--- START READING PASSAGE ---

Acoustic echolocation has been adapted for electronic systems in several forms. Luo et al. (2022) demonstrated smartphone-based acoustic SLAM achieving sub-meter localization accuracy in indoor environments by emitting near-inaudible chirps (18–20 kHz) through the phone's loudspeaker and recording echoes through the microphone. Their system, using contrastive learning to extract echoic location features (ELF), achieved median localization errors of 0.4–1.2 meters across living rooms, offices, and shopping malls. The EchoLoc system developed at Nanyang Technological University (NTU, SenSys 2021) achieved 95% location recognition accuracy across 101 fingerprinted positions in a public indoor space. Tuna et al. (2023) demonstrated data-driven 3D room geometry inference from room impulse responses using a convolutional recurrent neural network, showing that acoustic echoes contain sufficient information to reconstruct wall positions and room dimensions.

However, all existing acoustic sensing systems share a fundamental limitation: they rely on handheld devices (smartphones, tablets) or fixed infrastructure (soundbar arrays, dedicated speaker-microphone rigs). A smartphone held in the hand or pocket provides a poor acoustic vantage point for spatial sensing. The single speaker and single or dual microphones on a phone offer minimal spatial diversity, and the variable, uncontrolled orientation of a handheld device makes echo interpretation unreliable. The user must actively hold and orient the phone, precluding hands-free operation.

Consumer smart glasses have emerged as a fundamentally superior platform for acoustic echolocation, though this capability has not been exploited. Current-generation smart glasses, including the Meta Ray-Ban series and Meta Ray-Ban Display, feature:

The gap in the art is a system that repurposes the existing audio hardware on consumer smart glasses to perform active acoustic echolocation for indoor spatial mapping and obstacle detection, exploiting the head-mounted multi-microphone array's superior geometry, the natural angular scanning provided by head rotation, and the potential for fusion with the glasses' visual sensing modalities.

Detailed Description

1. Acoustic Chirp Design and Emission

The system emits coded acoustic chirps through the glasses' open-ear speakers. The chirp signal is designed to maximize spatial information while remaining imperceptible to humans and minimally interfering with the glasses' primary audio functions (music playback, voice calls, AI assistant responses).

--- END READING PASSAGE ---

▶ SET EXERCISE
Extend the passage on acoustic echolocation with smart glasses, starting right after its final sentence.

--- START RECORD SET ---

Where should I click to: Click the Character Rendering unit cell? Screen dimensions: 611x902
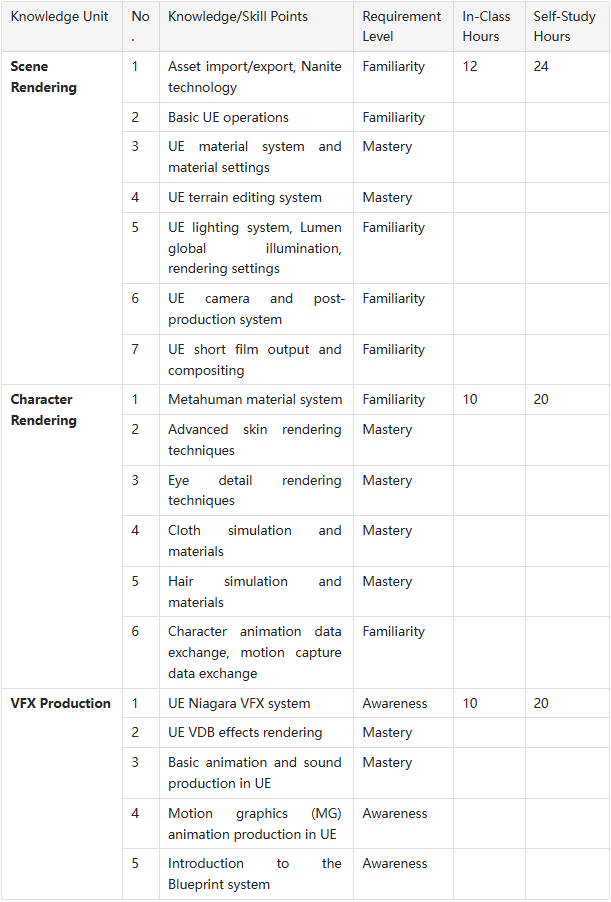62,536

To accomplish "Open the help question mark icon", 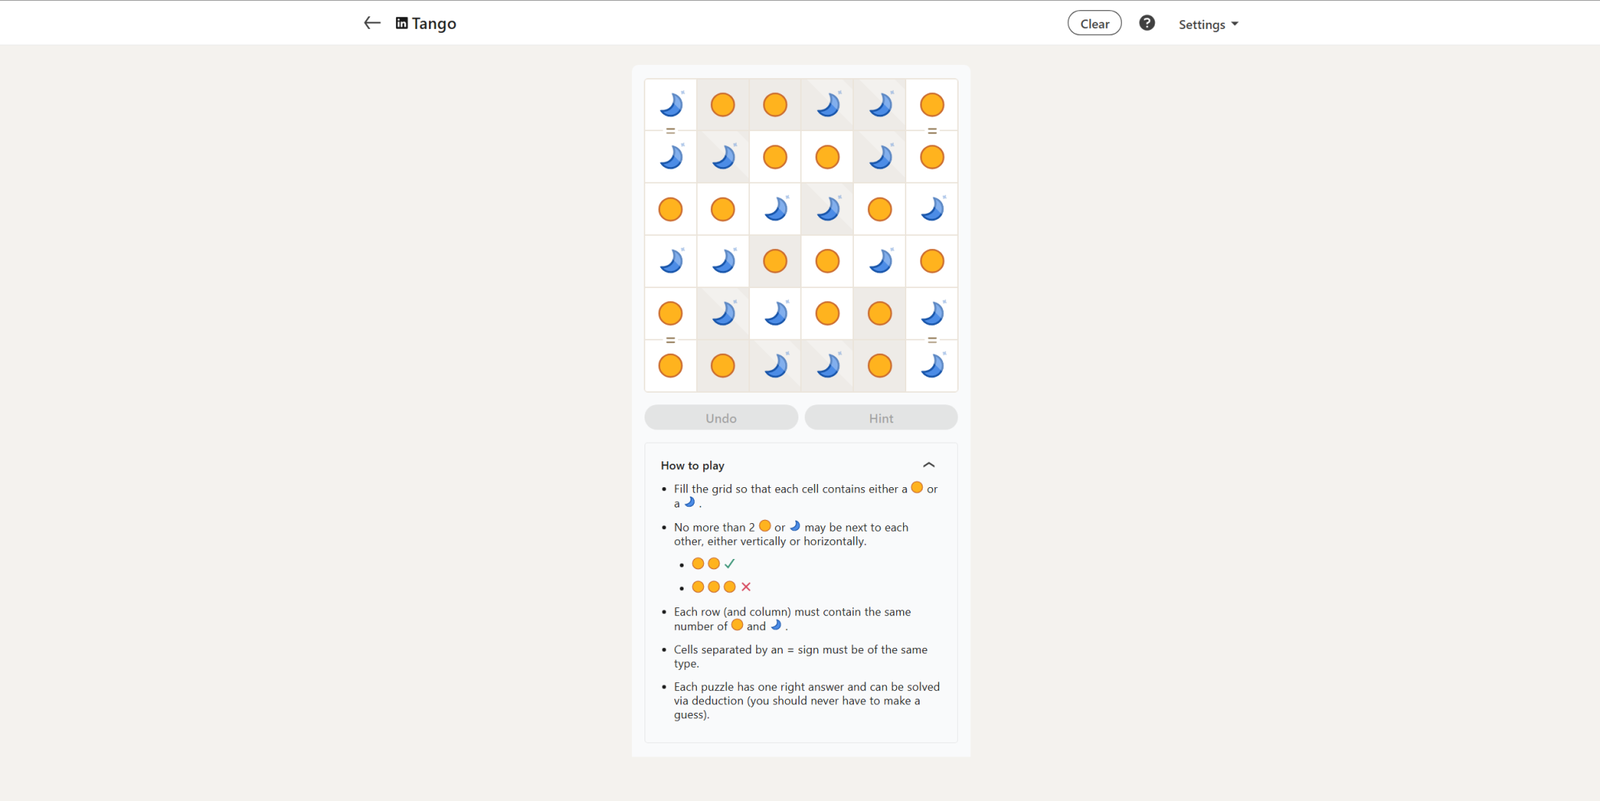I will click(1147, 23).
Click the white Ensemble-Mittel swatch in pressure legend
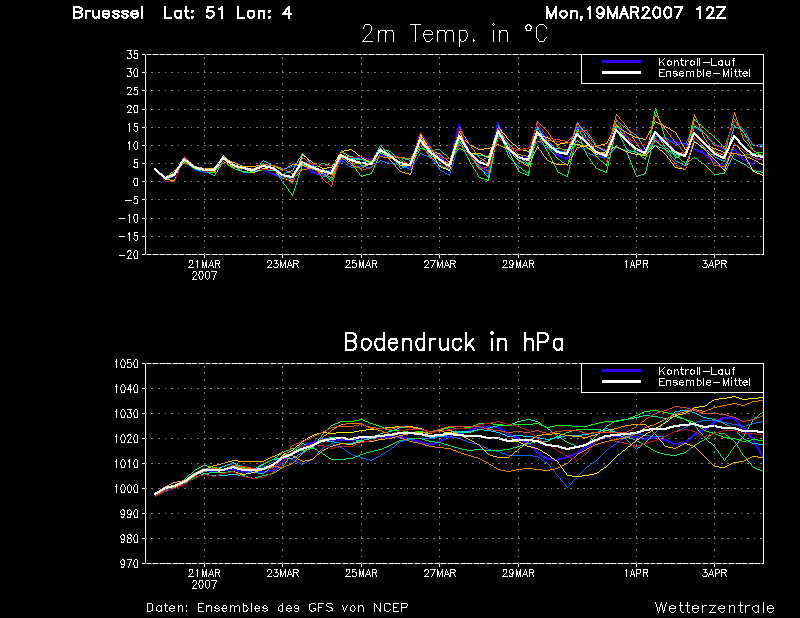Viewport: 800px width, 618px height. [x=621, y=382]
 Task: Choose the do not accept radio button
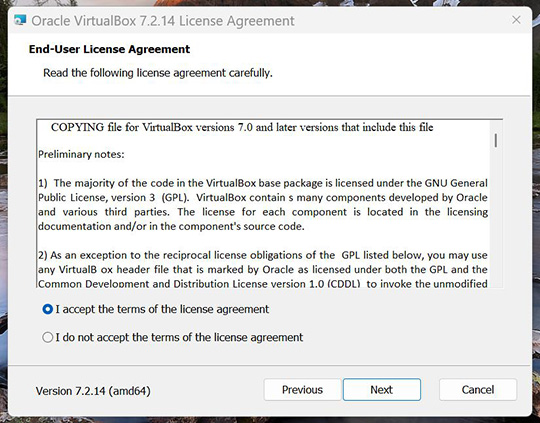[x=48, y=337]
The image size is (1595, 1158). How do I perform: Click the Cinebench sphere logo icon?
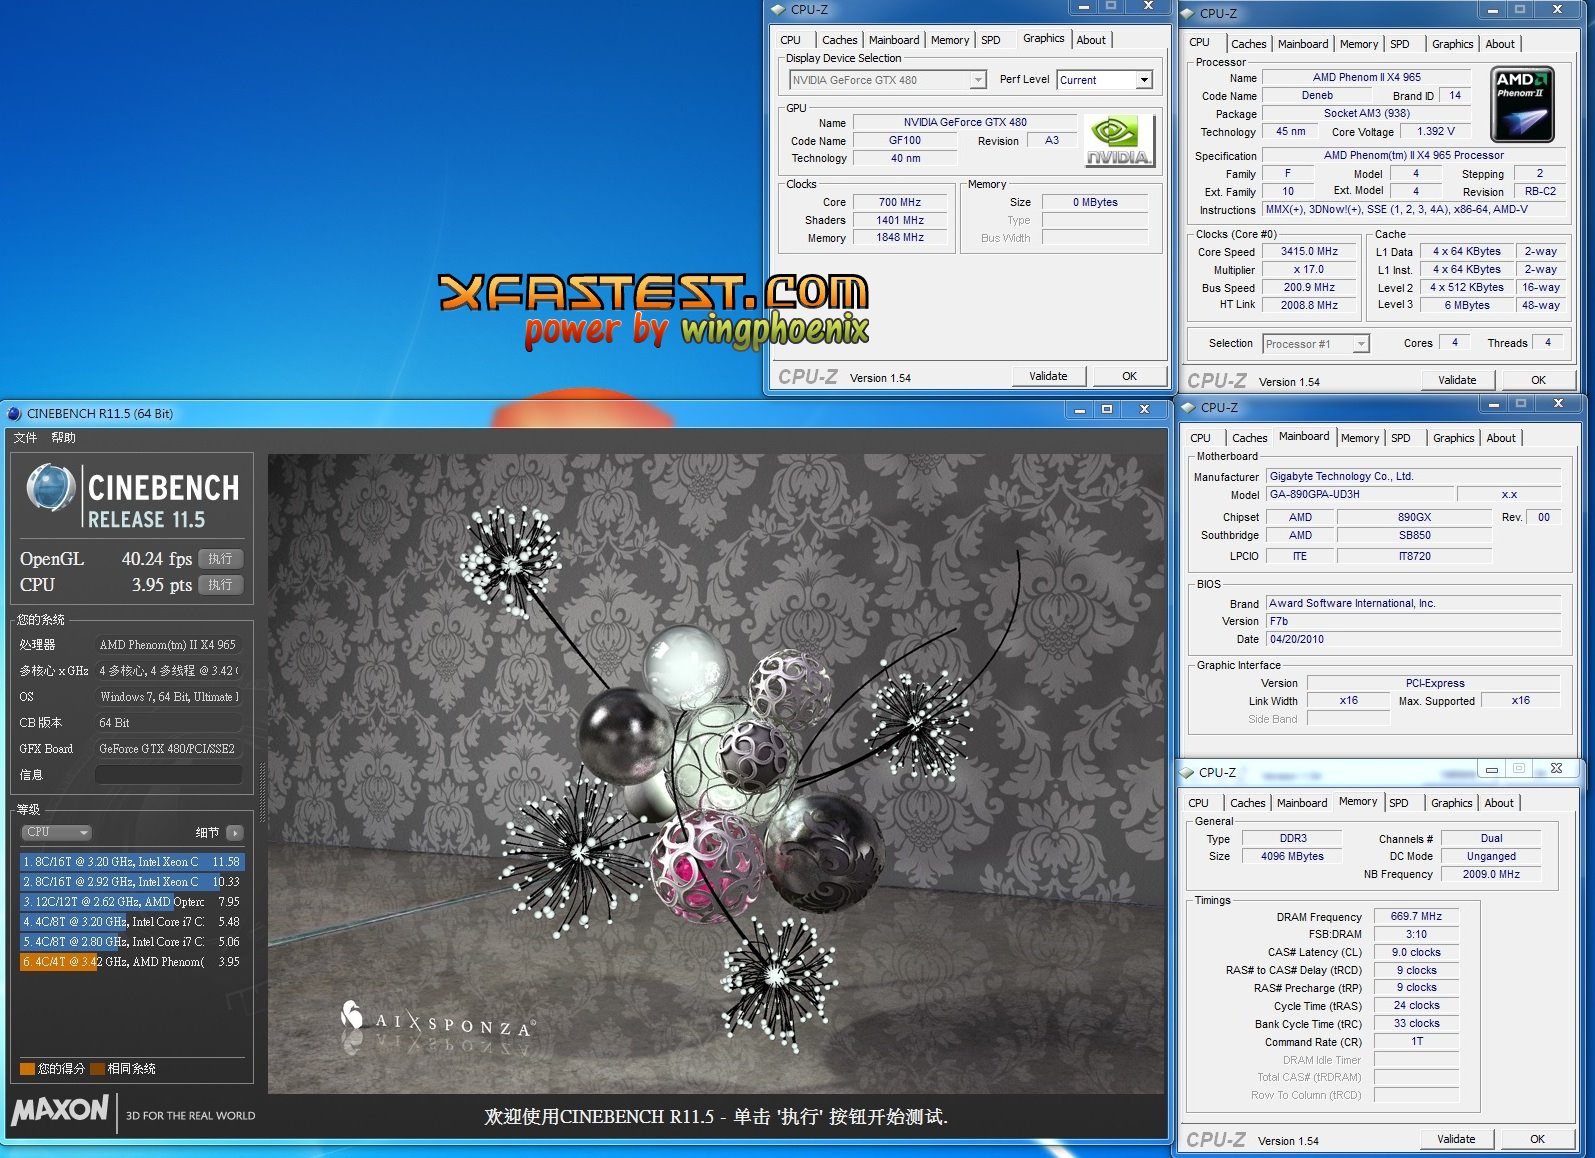tap(50, 490)
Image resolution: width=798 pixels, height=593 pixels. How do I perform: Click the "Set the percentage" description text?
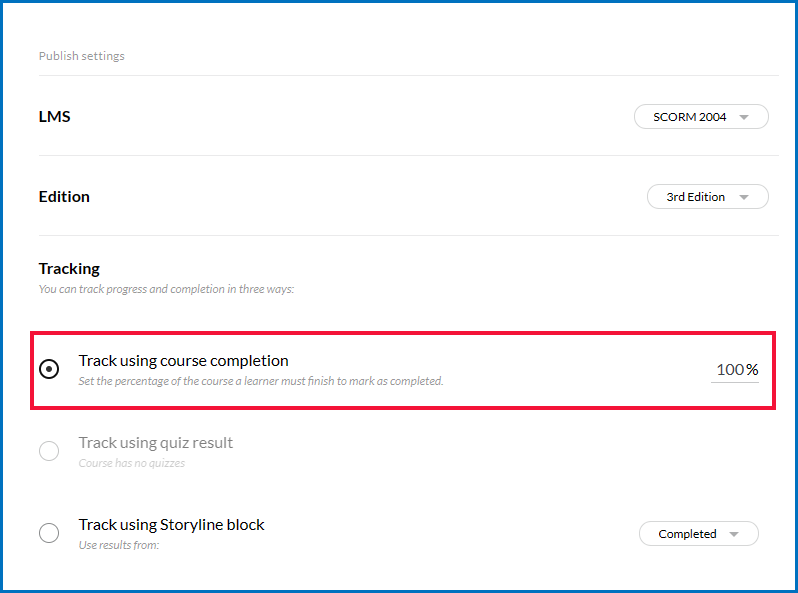[x=260, y=381]
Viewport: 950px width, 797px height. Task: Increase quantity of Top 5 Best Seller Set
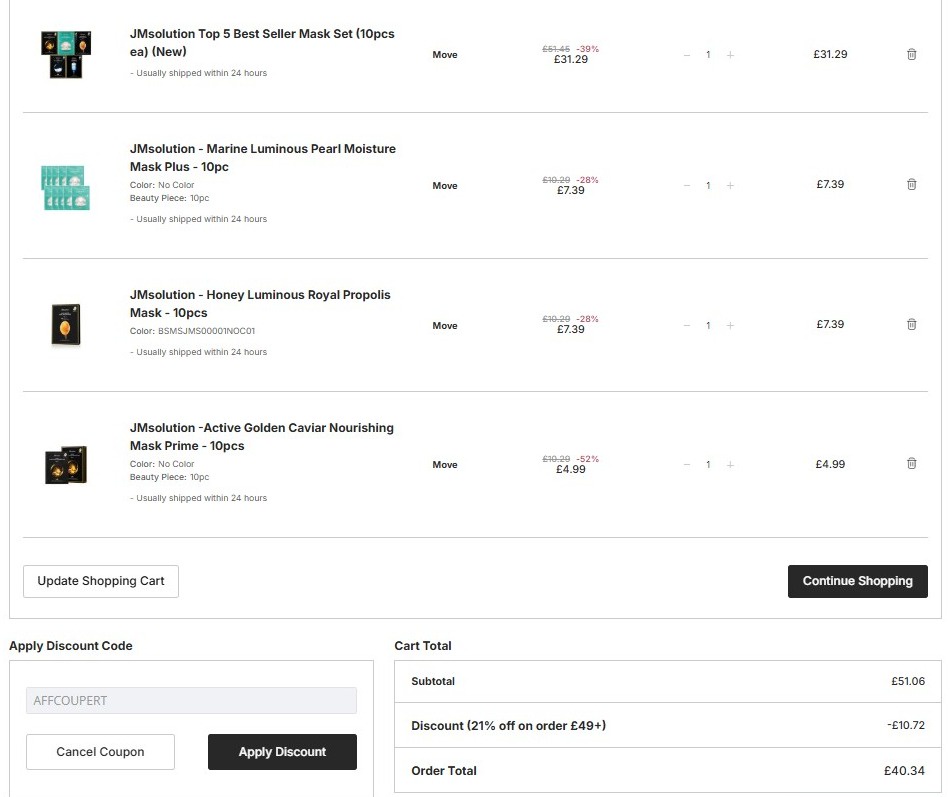tap(730, 55)
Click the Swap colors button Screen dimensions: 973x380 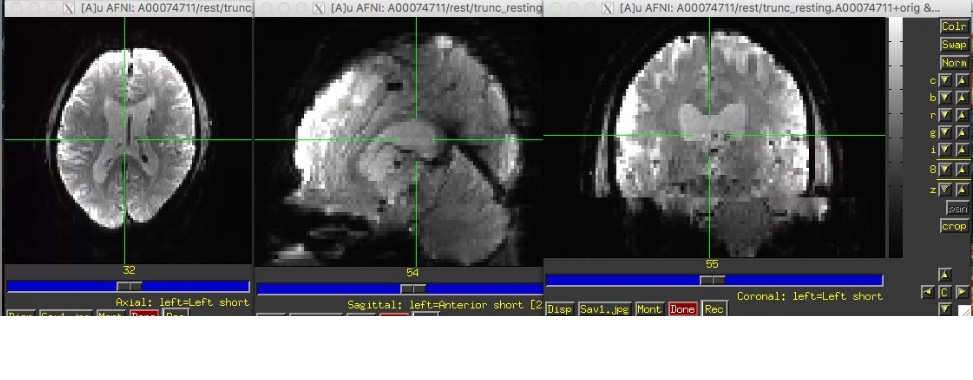tap(953, 45)
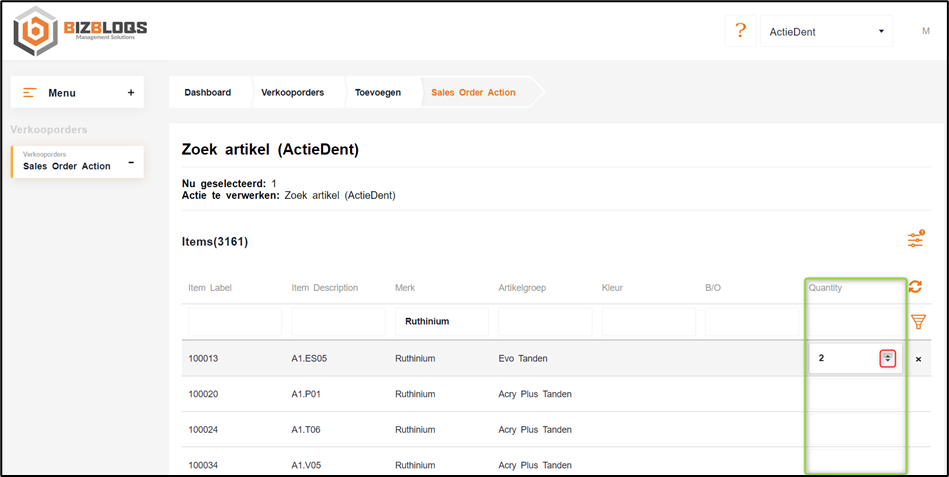Open the column settings sliders icon
The height and width of the screenshot is (477, 949).
pyautogui.click(x=915, y=240)
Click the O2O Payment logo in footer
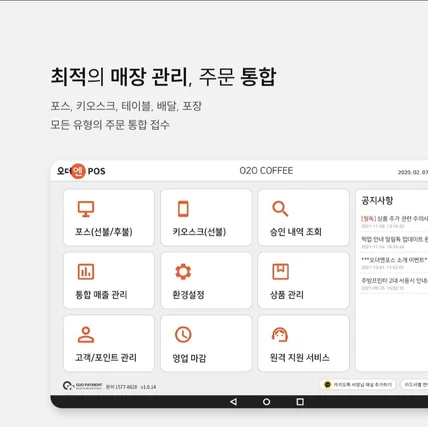The width and height of the screenshot is (428, 427). click(x=82, y=386)
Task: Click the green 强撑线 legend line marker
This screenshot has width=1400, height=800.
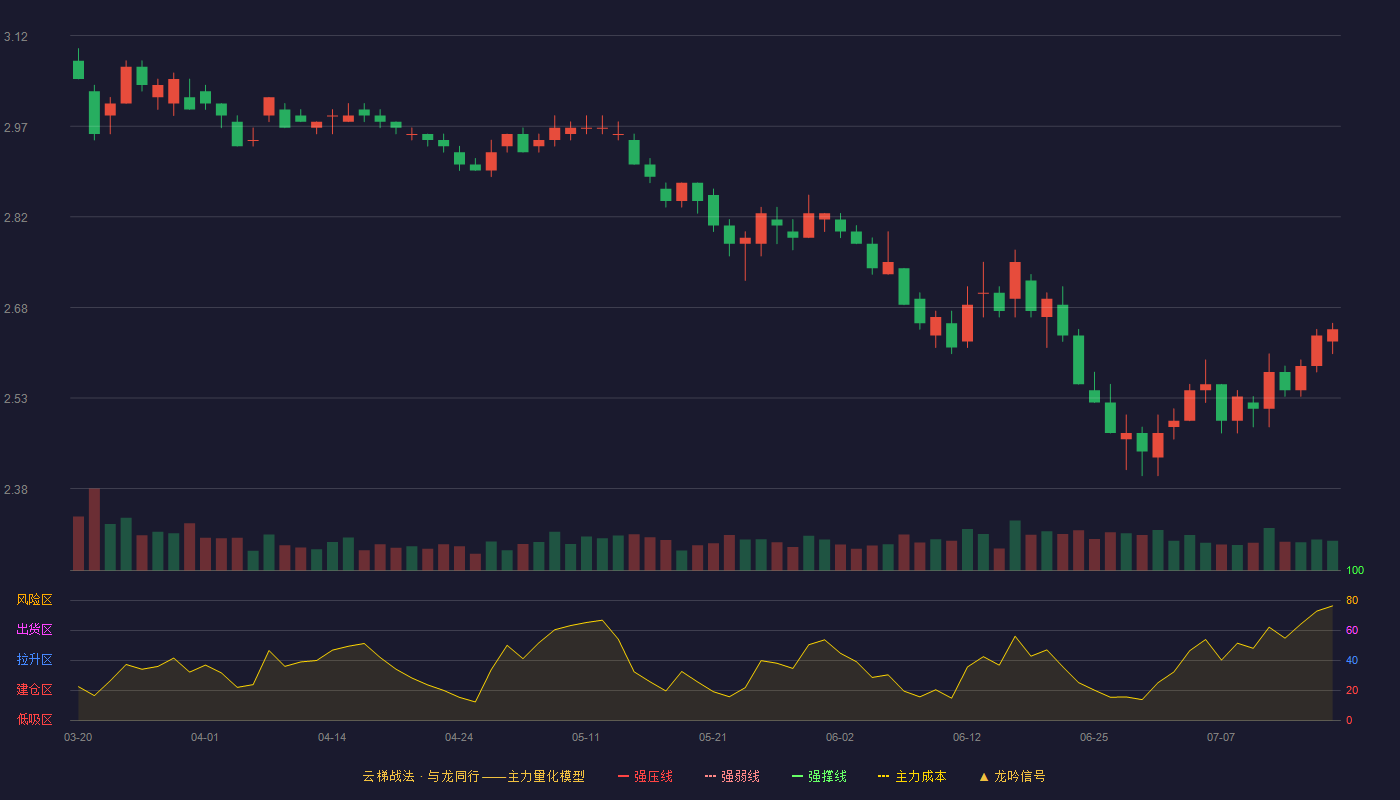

--- END RECORD SET ---

▶ EXERCISE RESPONSE
Frequency range: Chirps sweep from 17 kHz to 20 kHz over a 5 ms duration. This frequency range is above the hearing threshold for the vast majority of adults. Rodríguez Valiente et al. (2014, JASA) measured extended high-frequency hearing thresholds across 645 subjects aged 10–80, finding that fewer than 5% of adults over 30 can detect tones above 17 kHz at 70 dB SPL. The chirps are emitted at 55–65 dB SPL (measured at 1 meter), well below the ambient noise floor in most indoor environments at these frequencies. For the small population of young adults with hearing extending to 20 kHz, the brief (5 ms) and infrequent (4 Hz repetition rate) chirps at frequencies dominated by environmental noise are perceptually masked.

Chirp coding: Each chirp uses a linear frequency modulation (LFM) with a pseudo-random binary phase code (Gold code, length 63) applied at 0.3 ms intervals. The phase coding enables matched-filter processing at the receiver that suppresses ambient acoustic interference by 18–24 dB and allows simultaneous ranging to multiple reflectors at different distances. When multiple glasses-wearing users are in the same space, each device is assigned a distinct Gold code from the code family (cross-correlation suppression ≥ 21 dB), preventing inter-device interference.

Emission pattern: The two temple speakers emit chirps with a controlled phase offset, creating a steerable acoustic beam that can be directed ±60° in azimuth. During normal operation, the system cycles through 5 beam directions per second (left, center-left, center, center-right, right), completing a 120° forward scan every 1.25 seconds. When the wearer rotates their head, the IMU-tracked rotation is combined with the beam steering to accumulate echo returns from a full 360° azimuthal scan without any conscious user effort.

Duty cycle management: Chirps are emitted during gaps in the glasses' primary audio output. The system monitors the audio playback pipeline and suppresses echolocation chirps during music playback, voice calls, and AI assistant speech. In continuous audio playback scenarios, the system falls back to a passive mode that exploits the environmental echoes of the music or speech itself (see Section 4). The active chirp duty cycle averages 80% during quiet periods, dropping to 0% during continuous audio, with graceful degradation in mapping update rate but no loss of accumulated map state.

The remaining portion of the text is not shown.